For those of you reading about the harassment I am getting from others in my life, I am off to the doctor's again in the morning.

To assure you that essentially I am okay, I want you to know (cuz I can be unclear) that my basic health is okay. My body functions quite well. I am concerned about my motor functions. I am concerned about my equilibrium. I am certain I need to wear good shoes when I ride my bicycle.

Those who write in and are praying for me.... No one has been hurt for praying too much. I do feel a gratitude for the wonderful thoughts I am getting from several different continents. But, as for my little fall the other day:

I was on uneven ground, and perched on my bike in front of a white truck. I fell over on attempting my start. I am still quite healthy, aside from road rash, on my elbows, and bruised inner arm.

I have my county medical assistance, and good doctors who want to get me to a neurologist, and we will not know anything until we know anything. They want to CAT scan my brain. My friend in Massachusetts says they should do a PET scan. One man told me, perhaps I have an inner ear problem. Another thinks my legs are at fault. Of course, one man says I need to lose weight and everything will be better. I am blessed that I live someplace where so much free medical advice is available.

The lady in the HOPE van will have the results from the preliminary blood tests. I am glad I will get to find out if after so much time on antiseizure medication, that my liver is doing okay. I told my friend that doctors are not miracle workers, and she said that God can use anyone to accomplish healings and miracles, even doctors. My mother told me that I cannot find out anything if I do not go... I do not fight with my Mom.

Thank you for reading. Thank you for sharing.

* INPUT DATA:
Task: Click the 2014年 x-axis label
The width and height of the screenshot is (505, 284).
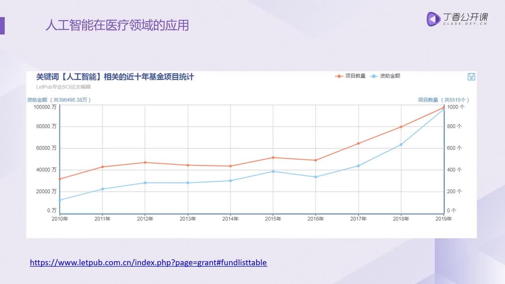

* WORK INSTRUCTIONS:
1 – Answer these about the post on the bike fall:
(a) What kind of scan does the friend in Massachusetts say should be done?
(b) Where on the body is the road rash?
(c) Who will have the results from the preliminary blood tests?
2 – Output the part of the post on the bike fall starting at "I was on uneven" and ending at "advice is available.".
You won't need the material to do anything here.

* RESPONSES BY TASK:
1 –
(a) A PET scan.
(b) On the elbows.
(c) The lady in the HOPE van.

2 –
I was on uneven ground, and perched on my bike in front of a white truck. I fell over on attempting my start. I am still quite healthy, aside from road rash, on my elbows, and bruised inner arm.

I have my county medical assistance, and good doctors who want to get me to a neurologist, and we will not know anything until we know anything. They want to CAT scan my brain. My friend in Massachusetts says they should do a PET scan. One man told me, perhaps I have an inner ear problem. Another thinks my legs are at fault. Of course, one man says I need to lose weight and everything will be better. I am blessed that I live someplace where so much free medical advice is available.